The Daily Register, in a separate article, agreed, saying, “We shall not likely hear one word of criticism from any respectable quarter of the Union for the passions of war have subsided, and all observers are able to recognize in Semmes the highest form of patriotism a noble bravery, and a chivalry that would have done credit to the proudest knight of the middle ages.”
It should be noted that, in fact, high regard for Semmes was not unanimous. Putnam’s Magazine of New York wrote a scathing review of Semmes’ memoir a few years after the Civil War, concluding, “There never was a meaner, more ungallant enterprise than that of the ship-scuttling skipper of the British pirate Alabama.”
Future generations, as well, very much did question the nobility of Semmes and other Confederate giants immortalized in bronze and marble in Mobile and throughout the country. A movement to remove Confederate statues — through both legal means and outright vandalism — has gained steam since last year’s violent demonstrations by neo-Nazis and white supremacists in Charlottesville, VA.
State law prohibits local officials from disturbing the Semmes statue that overlooks the entrance to the Wallace Tunnel and has been a fixture in the Port City for more than a century. But a group called “Anonymous” last year included the Semmes statue on a hit list of Confederate monuments it wanted removed by destructive means.
The Semmes statue still stands, but the controversy raises two questions few Alabamians likely ever contemplate — who, exactly, was Semmes, and how did his statute come to be?
The inscription on the statue does a decent job of giving the highlights: He was a “Sailor. Patriot. Statesman. Scholar and Christian Gentleman.” The details have filled seven biographies.

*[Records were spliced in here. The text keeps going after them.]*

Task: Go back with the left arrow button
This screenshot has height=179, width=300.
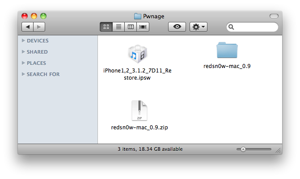Action: [28, 27]
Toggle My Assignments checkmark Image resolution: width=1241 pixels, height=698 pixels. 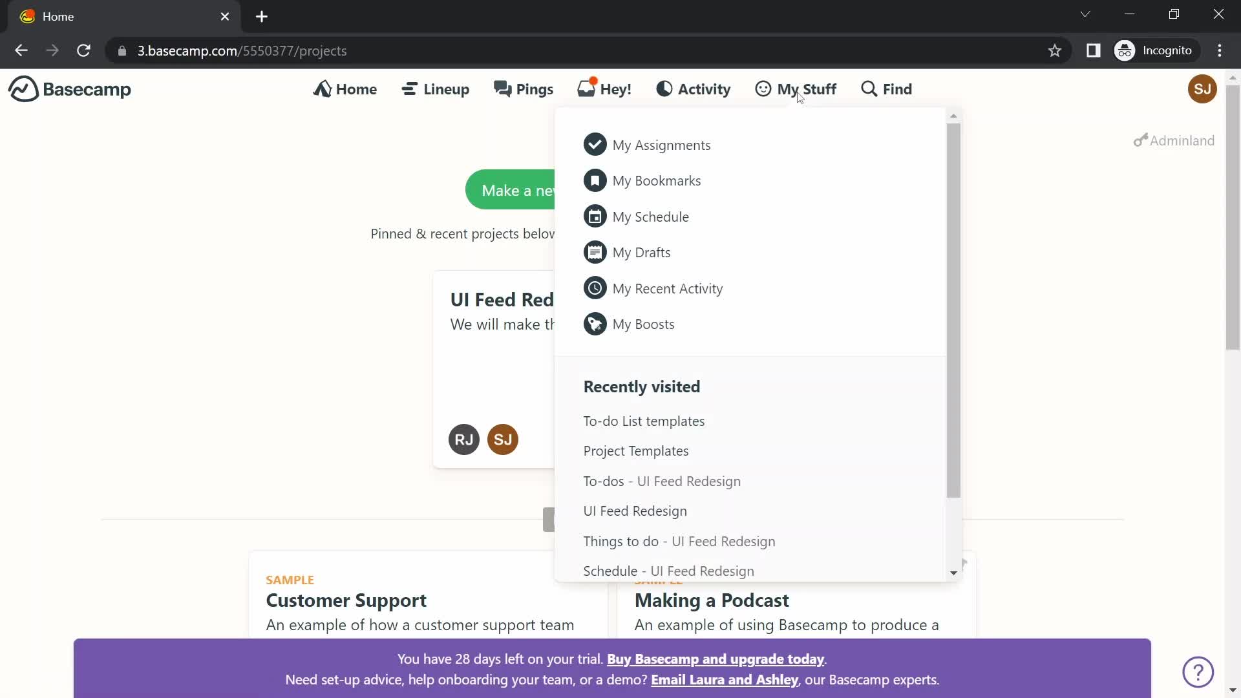pyautogui.click(x=594, y=144)
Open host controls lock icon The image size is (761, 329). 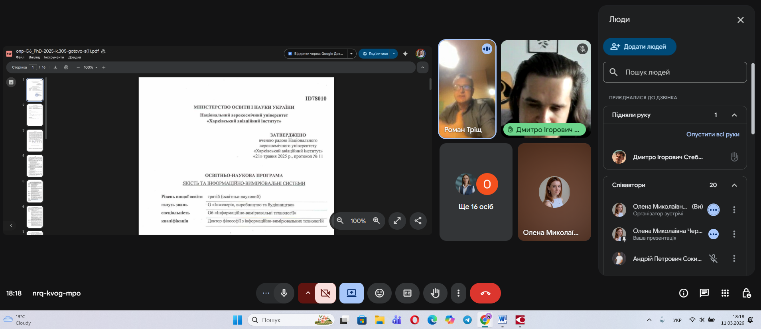[x=746, y=293]
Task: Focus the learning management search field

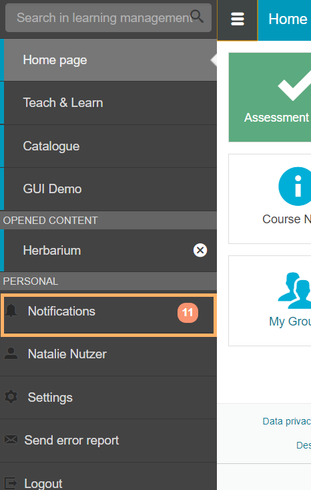Action: (108, 18)
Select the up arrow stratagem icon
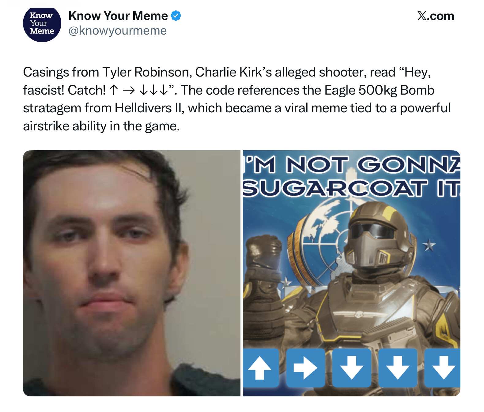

The second question is important because critics have argued that the Confederate memorials had less to do with honoring the veterans of the Civil War and more to do with intimidating blacks during the Jim Crow era. They note that many of the statues went during the civil rights movement.
Alabama circa 1900 was a thoroughly racist society, to be sure. The year after the statue unveiling, Alabama voters would ratify a constitution riddled with explicitly racist language and provisions enshrining segregation. But if motivation for the Semmes statue was racial oppression — decades before the civil rights movement — there is no evidence of it in the exhaustive newspaper coverage at the time. None of the speakers quoted in the Daily Register articles on the ceremony mentioned racial superiority or segregation laws.
Samford, the Confederate veteran, was the only speaker to mention race at all — and then in order to dispute the notion that slavery was the cause of the war. He allowed that it was “possibly one of the fuses to the magazine.” But the true causes, Samford insisted, centered on “the right of each state to manage its own domestic institutions.”
Said Samford, “It was in defense of these fundamental principles that she staked all on the result of the great conflict.”
Semmes the man was a good deal more complicated than Semmes the legend. Born in 1809 to a family that traced his roots to colonial times, he spent his early years on a tobacco plantation with slaves in southern Maryland. After his parents died, he went at a young age to live with an uncle in Washington’s Georgetown community.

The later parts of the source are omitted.